El Gobierno eliminó la Golden Visa. Los precios de la vivienda siguieron subiendo. Y ahora hay un problema nuevo.
Eso, en síntesis, es el balance que arrojan los expertos en movilidad internacional más de un año después de que el Gobierno suprimiera el visado de residencia por inversión.
La medida, presentada como un instrumento para contener el encarecimiento del mercado inmobiliario, no solo no logró su objetivo —los datos son contundentes al respecto— sino que generó una serie de disfunciones administrativas y jurídicas que afectan a inversores, familias y oficinas de extranjería por igual.
«La Golden Visa no era el origen del problema de la vivienda y los datos lo confirman», dice Juan Carlos Lois, socio de Movilidad Internacional de RSM. «Su eliminación no ha tenido impacto en los precios, pero sí ha creado dificultades prácticas para perfiles inversores que antes tenían un marco claro y previsible«.
El diagnóstico es incómodo. Políticamente, la supresión fue vendida como una medida de equidad habitacional. Técnicamente, dicen quienes trabajan a diario con estos expedientes, fue una amputación mal ejecutada.

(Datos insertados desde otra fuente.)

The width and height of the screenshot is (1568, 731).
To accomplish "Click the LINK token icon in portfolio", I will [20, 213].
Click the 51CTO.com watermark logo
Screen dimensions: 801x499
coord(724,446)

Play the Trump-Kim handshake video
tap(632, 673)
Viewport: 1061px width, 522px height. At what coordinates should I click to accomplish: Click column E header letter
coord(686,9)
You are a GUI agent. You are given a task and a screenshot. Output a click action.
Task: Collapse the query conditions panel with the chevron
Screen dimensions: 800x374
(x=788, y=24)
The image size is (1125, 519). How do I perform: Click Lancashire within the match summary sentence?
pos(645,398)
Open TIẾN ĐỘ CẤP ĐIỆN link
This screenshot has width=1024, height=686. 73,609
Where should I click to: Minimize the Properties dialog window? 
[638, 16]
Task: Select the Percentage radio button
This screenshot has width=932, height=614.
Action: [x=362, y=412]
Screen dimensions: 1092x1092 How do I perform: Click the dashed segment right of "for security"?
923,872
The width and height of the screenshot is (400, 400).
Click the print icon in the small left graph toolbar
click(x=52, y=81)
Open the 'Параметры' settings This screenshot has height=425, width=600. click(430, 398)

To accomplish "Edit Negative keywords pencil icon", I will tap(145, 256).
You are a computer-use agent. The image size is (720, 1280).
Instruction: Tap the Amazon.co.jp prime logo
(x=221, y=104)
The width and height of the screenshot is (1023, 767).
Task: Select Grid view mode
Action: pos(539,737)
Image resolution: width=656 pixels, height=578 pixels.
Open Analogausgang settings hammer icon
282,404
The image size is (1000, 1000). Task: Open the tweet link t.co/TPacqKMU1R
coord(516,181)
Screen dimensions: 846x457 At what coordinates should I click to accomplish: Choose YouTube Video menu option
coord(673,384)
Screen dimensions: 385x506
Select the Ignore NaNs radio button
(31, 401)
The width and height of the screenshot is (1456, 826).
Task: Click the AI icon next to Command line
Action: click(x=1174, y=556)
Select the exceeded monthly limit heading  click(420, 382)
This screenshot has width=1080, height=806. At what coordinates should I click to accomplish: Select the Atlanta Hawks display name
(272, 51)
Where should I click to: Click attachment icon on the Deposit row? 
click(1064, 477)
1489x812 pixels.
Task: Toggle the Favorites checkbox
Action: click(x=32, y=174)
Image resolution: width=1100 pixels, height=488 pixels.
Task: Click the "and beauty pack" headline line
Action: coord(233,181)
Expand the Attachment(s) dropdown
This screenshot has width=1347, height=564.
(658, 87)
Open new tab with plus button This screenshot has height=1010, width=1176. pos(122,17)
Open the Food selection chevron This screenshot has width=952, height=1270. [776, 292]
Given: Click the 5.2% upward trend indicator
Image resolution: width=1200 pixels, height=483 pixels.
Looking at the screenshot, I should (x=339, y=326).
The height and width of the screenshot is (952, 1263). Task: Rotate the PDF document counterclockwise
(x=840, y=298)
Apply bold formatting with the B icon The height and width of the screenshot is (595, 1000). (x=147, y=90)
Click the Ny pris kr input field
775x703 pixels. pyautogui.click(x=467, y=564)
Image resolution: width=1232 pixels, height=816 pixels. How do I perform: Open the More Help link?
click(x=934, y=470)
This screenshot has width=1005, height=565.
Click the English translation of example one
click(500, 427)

Un instrumento amplio, reducido a su peor lectura
La Golden Visa no era solo inversión inmobiliaria. Agrupaba también vías de residencia asociadas a inversiones financieras y proyectos de interés general, categorías que nunca habían generado presión sobre el parque de vivienda.
Todas cayeron juntas. Sin distinción. Sin alternativa.
«Se eliminaron instrumentos que no estaban causando el problema que se pretendía resolver», explica Margarita Volkova, manager del departamento de Movilidad Internacional de RSM, «y no se diseñó una alternativa para estos perfiles».
Lo que vino después fue improvisación. Inversores con capacidad económica real, interesados en desarrollar proyectos empresariales en España, comenzaron a derivarse hacia figuras que no fueron diseñadas para ellos: el visado de teletrabajadores internacionales o la residencia no lucrativa.
Categorías pensadas para otros supuestos, ahora congestionadas por demanda desplazada.
«Inversores reales, que necesitan desarrollar actividad económica en España, se ven obligados a encajar en permisos que no responden a su realidad profesional», apunta Volkova. La distorsión del sistema migratorio, dice, es evidente.
Errores técnicos, familias en el limbo
La derogación tampoco se articuló sin tropiezos. Hubo errores técnicos que dejaron sin cobertura supuestos concretos —entre ellos, el de menores no nacidos en España— y expedientes que fueron trasladados en bloque al régimen general, con todo lo que eso implica: más carga para las ya saturadas Oficinas de Extranjería y criterios desiguales según el territorio donde se tramite.
«La falta de homogeneidad administrativa ha añadido incertidumbre a familias que estaban tramitando su residencia de manera regular», señala Lois.
La Unidad de Grandes Empresas emitió criterios claros en materia de renovaciones. Pero el ámbito consular y el Ministerio de Asuntos Exteriores no siguieron el mismo paso.
El resultado: visados bloqueados pese a contar con resoluciones de residencia ya aprobadas. Un escenario difícil de justificar, dice Lois, desde cualquier lectura razonable de la seguridad jurídica.
El mercado se reorganiza solo
Mientras el marco legal permanece sin reformarse, el mercado ha encontrado su propia salida. El visado de teletrabajadores internacionales —el llamado Digital Nomad— está absorbiendo una parte creciente de los perfiles que antes habrían optado por la Golden Visa.
No es un atajo, precisan los expertos. Es una adaptación.
Profesionales internacionales con patrimonio, proyectos estables y estructura fiscal compatible están eligiendo esta vía no por convicción, sino por descarte. La demanda de residencia no ha desaparecido; se ha reordenado.
En el resto de Europa, el movimiento ha sido distinto. Varios países han reformulado en 2025 sus programas de residencia por inversión: recortando el componente inmobiliario, reorientándolos hacia proyectos estratégicos. España, en cambio, eliminó el sistema sin construir nada en su lugar.
«Un inversor que impulsa proyectos y no es una carga para el Estado necesita un marco propio, claro y transparente», concluye Volkova. «No necesariamente vinculado a la vivienda, pero sí coherente con la realidad económica del país».
El vacío sigue ahí. Y cerrar ese hueco, coinciden los especialistas, no es solo una cuestión de política migratoria. Es una cuestión de credibilidad.